Conlon's emphasis on string theory as something that is useful, even if it is not the ultimate "theory of everything", is unusual in popular writing about string theory – or indeed any physical theory. This clear-eyed and distinctive approach helped Why String Theory? stand out in a strong shortlist of books that are all novel, well-written and scientifically interesting to physicists – the criteria used to determine Physics World's Book of the Year.

Conlon told Physics World that he wrote the book in order to "let the other side of my brain loose" after time spent writing formal scientific papers, and his dry, often acerbic wit is sometimes aimed at string theory's advocates as well as its detractors. At one point, he describes multiverse-based thinking as "incontinence of speculation joined to constipation of experiment," while at another he advises those who seek "proof" of a certain string theory principle that "physics is not mathematics, and those with scruples on this matter can be well advised that the math department on campus is generally in the next building down the street".

Why String Theory? had stiff competition from the other nine books on the 2016 shortlist. Unusually, we have singled out one of these books for special recognition. Cosmos: the Infographic Book of Space has a very different format from the other books on our list, conveying information about space exploration, planetary science, cosmology and more via a series of colourful and elegant infographics. Written by Stuart Lowe and Chris North, with input from designer Mark McCormick, the book is both visually stunning and packed with fascinating ideas, and its innovative and well-executed approach earned it Highly Commended status in our competition.

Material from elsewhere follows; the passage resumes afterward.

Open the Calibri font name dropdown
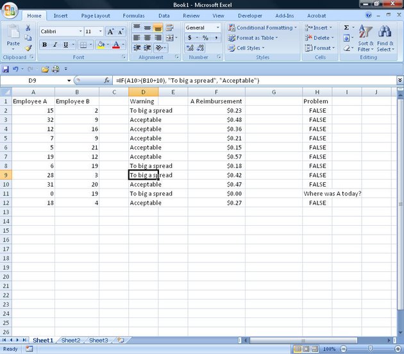coord(81,31)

To hear more about these books, you can listen to the latest Physics World podcast, in which our book experts – reviews editor Tushna Commissariat and past reviews editor Margaret Harris – discuss the winner and three other books on the 2016 shortlist with science communicator Andrew Glester, creator of the Cosmic Shed podcast.

This is the eighth year the magazine has picked a Book of the Year. Previous winners include Trespassing on Einstein's Lawn, Amanda Gefter's personal quest to understand the meaning of "nothing" (2015); Stuff Matters, Mark Miodownik's salute to everyday materials science (2014); and The Strangest Man, Graham Farmelo's landmark biography of Paul Dirac (2009).